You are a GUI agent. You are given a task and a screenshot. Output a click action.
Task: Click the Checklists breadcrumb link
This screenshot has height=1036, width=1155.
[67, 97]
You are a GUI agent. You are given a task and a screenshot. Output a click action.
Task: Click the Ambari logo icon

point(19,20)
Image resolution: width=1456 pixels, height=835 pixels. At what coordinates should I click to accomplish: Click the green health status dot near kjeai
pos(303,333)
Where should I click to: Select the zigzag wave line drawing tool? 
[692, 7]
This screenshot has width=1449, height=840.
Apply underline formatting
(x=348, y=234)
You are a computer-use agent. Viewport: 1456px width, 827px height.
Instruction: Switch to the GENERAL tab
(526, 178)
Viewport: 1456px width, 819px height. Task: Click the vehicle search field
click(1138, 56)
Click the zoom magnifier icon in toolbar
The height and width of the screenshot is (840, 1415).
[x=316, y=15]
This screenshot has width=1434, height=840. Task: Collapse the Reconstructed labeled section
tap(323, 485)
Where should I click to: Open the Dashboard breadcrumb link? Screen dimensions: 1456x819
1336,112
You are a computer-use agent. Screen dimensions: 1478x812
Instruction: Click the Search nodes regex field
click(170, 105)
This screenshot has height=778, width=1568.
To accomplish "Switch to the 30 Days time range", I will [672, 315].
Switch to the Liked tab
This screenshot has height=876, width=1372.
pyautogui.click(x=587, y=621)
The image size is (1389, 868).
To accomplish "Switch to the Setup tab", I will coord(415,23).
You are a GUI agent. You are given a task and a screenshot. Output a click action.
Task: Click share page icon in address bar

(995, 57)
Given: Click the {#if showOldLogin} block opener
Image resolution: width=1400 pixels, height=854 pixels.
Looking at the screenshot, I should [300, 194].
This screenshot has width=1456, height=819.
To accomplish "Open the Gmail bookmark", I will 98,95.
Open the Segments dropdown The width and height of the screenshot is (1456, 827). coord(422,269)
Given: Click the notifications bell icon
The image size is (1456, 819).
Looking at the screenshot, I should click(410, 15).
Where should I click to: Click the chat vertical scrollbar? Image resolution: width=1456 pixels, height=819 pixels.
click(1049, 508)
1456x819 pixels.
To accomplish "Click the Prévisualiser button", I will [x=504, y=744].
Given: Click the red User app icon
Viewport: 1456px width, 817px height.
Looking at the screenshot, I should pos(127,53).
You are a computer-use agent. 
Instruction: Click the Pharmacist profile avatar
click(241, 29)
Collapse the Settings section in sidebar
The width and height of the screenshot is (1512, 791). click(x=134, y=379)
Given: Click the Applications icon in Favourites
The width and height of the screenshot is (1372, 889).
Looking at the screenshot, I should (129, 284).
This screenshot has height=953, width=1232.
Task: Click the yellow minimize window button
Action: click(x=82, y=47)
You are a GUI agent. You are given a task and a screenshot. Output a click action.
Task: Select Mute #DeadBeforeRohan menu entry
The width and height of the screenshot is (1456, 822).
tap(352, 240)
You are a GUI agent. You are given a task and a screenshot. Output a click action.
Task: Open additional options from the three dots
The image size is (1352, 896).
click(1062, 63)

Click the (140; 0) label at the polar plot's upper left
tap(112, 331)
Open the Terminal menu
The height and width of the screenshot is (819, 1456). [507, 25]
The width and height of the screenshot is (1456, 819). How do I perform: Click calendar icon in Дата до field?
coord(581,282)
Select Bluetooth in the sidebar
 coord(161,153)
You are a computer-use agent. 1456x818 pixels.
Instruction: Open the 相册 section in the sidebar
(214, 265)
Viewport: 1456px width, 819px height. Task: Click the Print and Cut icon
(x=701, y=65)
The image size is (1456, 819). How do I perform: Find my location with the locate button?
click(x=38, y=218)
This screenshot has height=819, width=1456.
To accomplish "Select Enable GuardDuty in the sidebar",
---+---
- **WHAT TO WORK ON**
Each line above is to be reproduced exactly. Leave none out.

- **TASK ANSWER**
You are a GUI agent. You are given a task and a screenshot. Output a click action.
Task: Click the Checklists breadcrumb link
This screenshot has height=1036, width=1155.
[67, 97]
You are a GUI agent. You are given a task and a screenshot. Output a click action.
Task: Click the Ambari logo icon

point(19,20)
Image resolution: width=1456 pixels, height=835 pixels. At what coordinates should I click to accomplish: Click the green health status dot near kjeai
pos(303,333)
Where should I click to: Select the zigzag wave line drawing tool? 
[692, 7]
This screenshot has width=1449, height=840.
Apply underline formatting
(x=348, y=234)
You are a computer-use agent. Viewport: 1456px width, 827px height.
Instruction: Switch to the GENERAL tab
(526, 178)
Viewport: 1456px width, 819px height. Task: Click the vehicle search field
click(1138, 56)
Click the zoom magnifier icon in toolbar
The height and width of the screenshot is (840, 1415).
[x=316, y=15]
This screenshot has width=1434, height=840. Task: Collapse the Reconstructed labeled section
tap(323, 485)
Where should I click to: Open the Dashboard breadcrumb link? Screen dimensions: 1456x819
1336,112
You are a computer-use agent. Screen dimensions: 1478x812
Instruction: Click the Search nodes regex field
click(170, 105)
This screenshot has height=778, width=1568.
To accomplish "Switch to the 30 Days time range", I will [672, 315].
Switch to the Liked tab
This screenshot has height=876, width=1372.
pyautogui.click(x=587, y=621)
The image size is (1389, 868).
To accomplish "Switch to the Setup tab", I will coord(415,23).
You are a GUI agent. You are given a task and a screenshot. Output a click action.
Task: Click share page icon in address bar

(995, 57)
Given: Click the {#if showOldLogin} block opener
Image resolution: width=1400 pixels, height=854 pixels.
Looking at the screenshot, I should [300, 194].
This screenshot has width=1456, height=819.
To accomplish "Open the Gmail bookmark", I will 98,95.
Open the Segments dropdown The width and height of the screenshot is (1456, 827). coord(422,269)
Given: Click the notifications bell icon
The image size is (1456, 819).
Looking at the screenshot, I should click(410, 15).
Where should I click to: Click the chat vertical scrollbar? Image resolution: width=1456 pixels, height=819 pixels.
click(1049, 508)
1456x819 pixels.
To accomplish "Click the Prévisualiser button", I will [x=504, y=744].
Given: Click the red User app icon
Viewport: 1456px width, 817px height.
Looking at the screenshot, I should pos(127,53).
You are a computer-use agent. 
Instruction: Click the Pharmacist profile avatar
click(241, 29)
Collapse the Settings section in sidebar
The width and height of the screenshot is (1512, 791). click(x=134, y=379)
Given: Click the Applications icon in Favourites
The width and height of the screenshot is (1372, 889).
Looking at the screenshot, I should (129, 284).
This screenshot has height=953, width=1232.
Task: Click the yellow minimize window button
Action: click(x=82, y=47)
You are a GUI agent. You are given a task and a screenshot. Output a click action.
Task: Select Mute #DeadBeforeRohan menu entry
The width and height of the screenshot is (1456, 822).
tap(352, 240)
You are a GUI agent. You are given a task and a screenshot. Output a click action.
Task: Open additional options from the three dots
The image size is (1352, 896).
click(1062, 63)

Click the (140; 0) label at the polar plot's upper left
tap(112, 331)
Open the Terminal menu
The height and width of the screenshot is (819, 1456). [507, 25]
The width and height of the screenshot is (1456, 819). How do I perform: Click calendar icon in Дата до field?
coord(581,282)
Select Bluetooth in the sidebar
 coord(161,153)
You are a computer-use agent. 1456x818 pixels.
Instruction: Open the 相册 section in the sidebar
(214, 265)
Viewport: 1456px width, 819px height. Task: Click the Print and Cut icon
(x=701, y=65)
The image size is (1456, 819). How do I perform: Find my location with the locate button?
click(x=38, y=218)
This screenshot has height=819, width=1456.
To accomplish "Select Enable GuardDuty in the sidebar",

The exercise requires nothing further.